Satellite pixel loading is network-bound (HTTP range requests to S3). Increase Dask thread count for better throughput:

import dask
from dask.distributed import Client

# More threads = more concurrent HTTP requests = faster pixel fetching
client = Client(n_workers=1, threads_per_worker=16, memory_limit="32GB")

# Now .compute() will saturate network bandwidth
result = monthly_ndvi.compute()
client.close()

On a machine with good network bandwidth (1 Gbps+), 16 threads will typically saturate the connection. On slower connections, 4–8 threads are sufficient.

# Writing Results to Zarr for Reuse

If you will run the same computation multiple times (parameter tuning, iterative analysis), write intermediate results to Zarr to avoid re-fetching from S3:

# Fetch once, cache locally
ndvi_masked.to_zarr("brisbane_ndvi_2022.zarr", mode="w")

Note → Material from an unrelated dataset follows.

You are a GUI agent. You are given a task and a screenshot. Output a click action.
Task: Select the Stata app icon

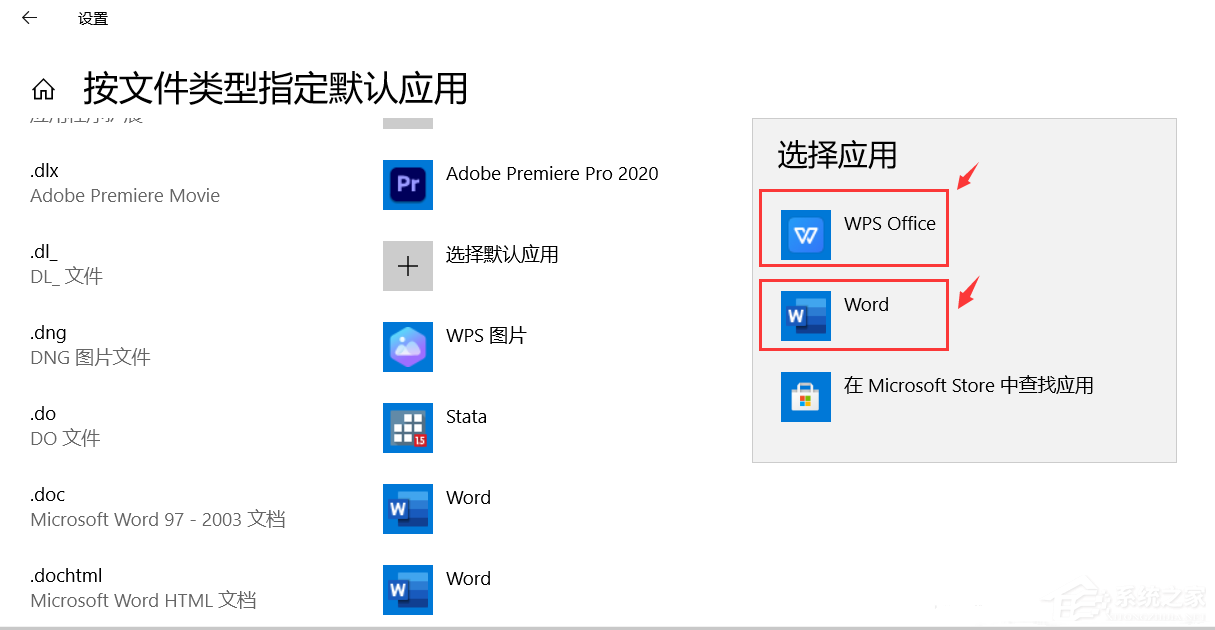407,428
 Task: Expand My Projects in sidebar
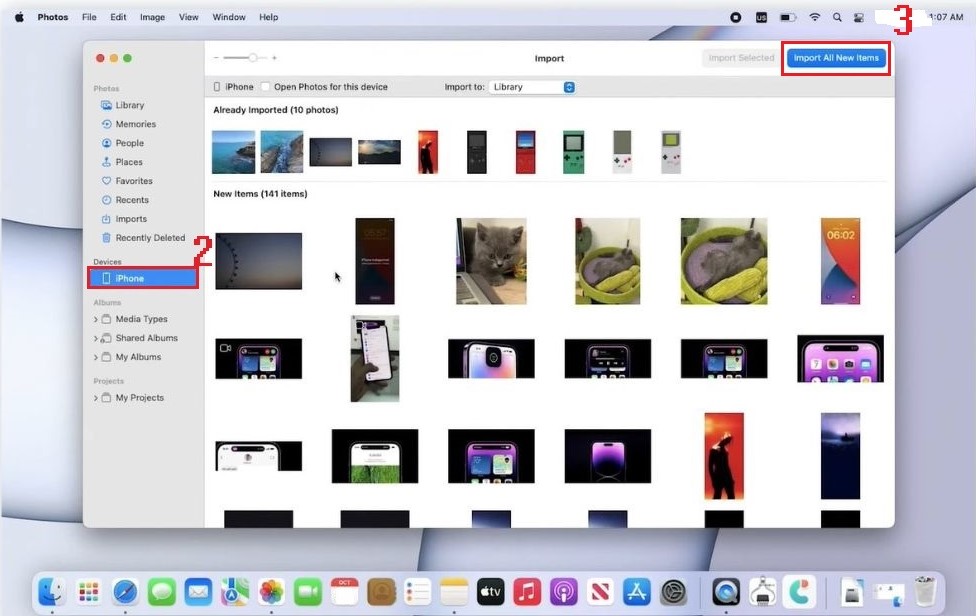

# Subsequent runs: open from local Zarr (microseconds vs. 20+ seconds from S3)
import xarray as xr
ndvi_cached = xr.open_zarr("brisbane_ndvi_2022.zarr")["ndvi"]
monthly_result = ndvi_cached.resample(time="1MS").mean().compute()

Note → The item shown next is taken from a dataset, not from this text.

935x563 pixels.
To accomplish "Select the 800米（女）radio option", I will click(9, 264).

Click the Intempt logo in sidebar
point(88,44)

The fetch-once-cache pattern is especially valuable during analysis development where you iterate on processing parameters but the source data does not change.

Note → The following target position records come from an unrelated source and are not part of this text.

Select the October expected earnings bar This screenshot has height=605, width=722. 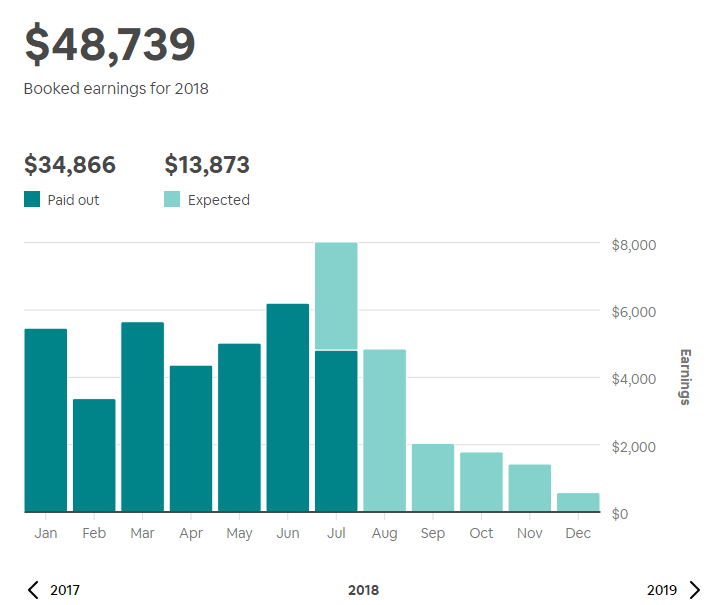481,482
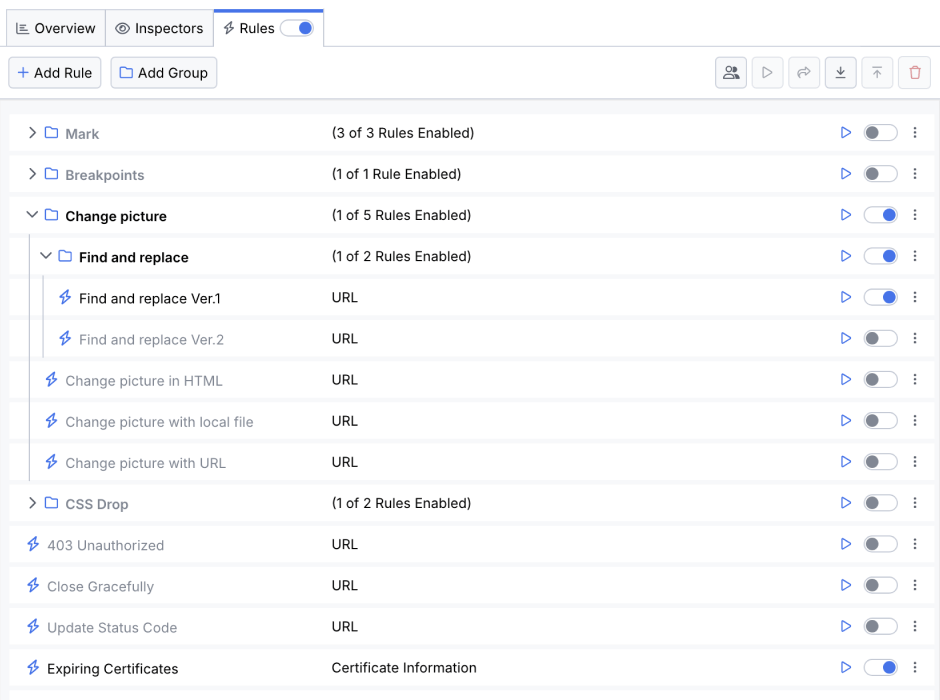Screen dimensions: 940x700
Task: Turn on the 403 Unauthorized rule switch
Action: 880,544
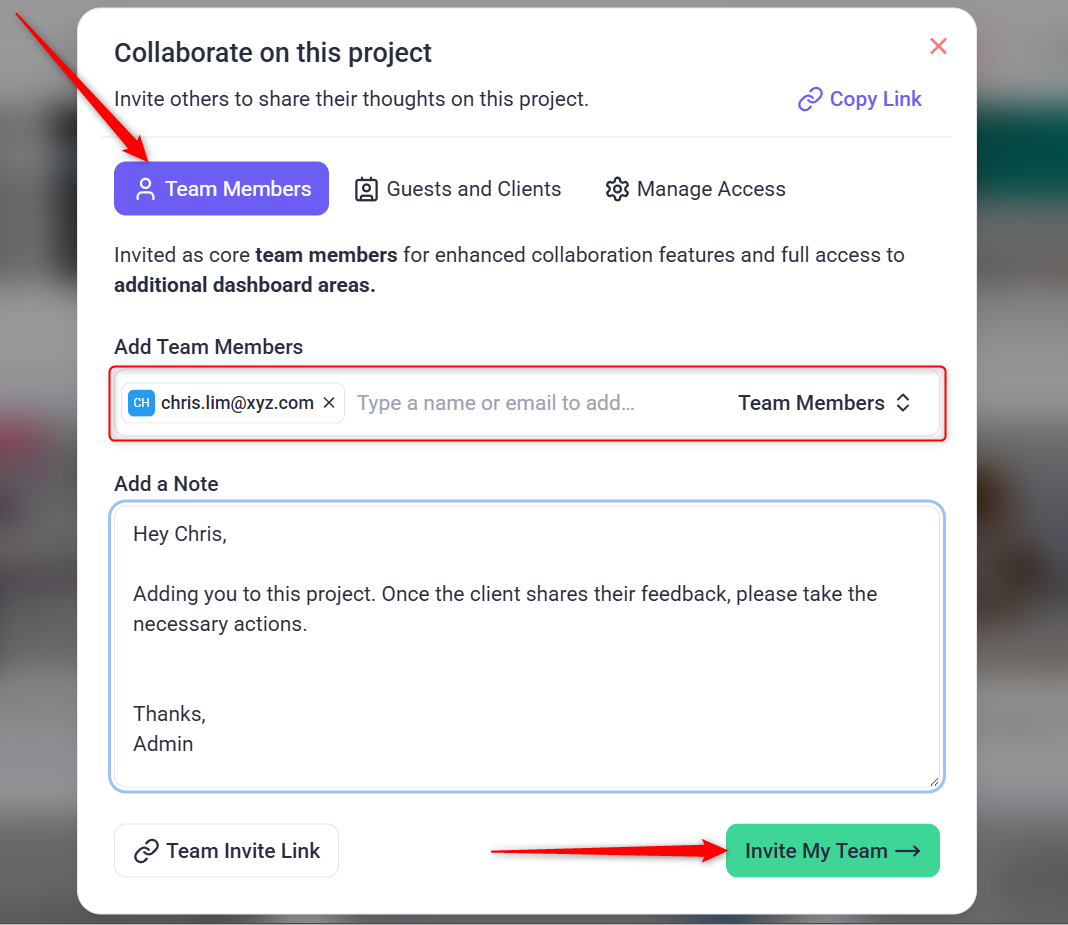Screen dimensions: 1068x925
Task: Click the Guests and Clients badge icon
Action: (366, 190)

# When Not to Use stackstac

stackstac excels for regional, multi-date analyses where you want a subset of the available data. It is less well-suited to:

Continental or global mosaics: if you genuinely need all pixels of all scenes, bulk download (AWS Open Data, Google Earth Engine, STAC bulk download tools) may be more efficient than streaming
Very high cadence analysis: if your analysis requires sub-scene update frequency (e.g. hourly GOES data), consider pre-processed products rather than raw COG streaming
Offline environments: stackstac requires live network access to cloud storage

For most regional spatial analysis workflows — studying change over a city, a watershed, a state — stackstac makes cloud-native satellite analysis accessible without any download infrastructure.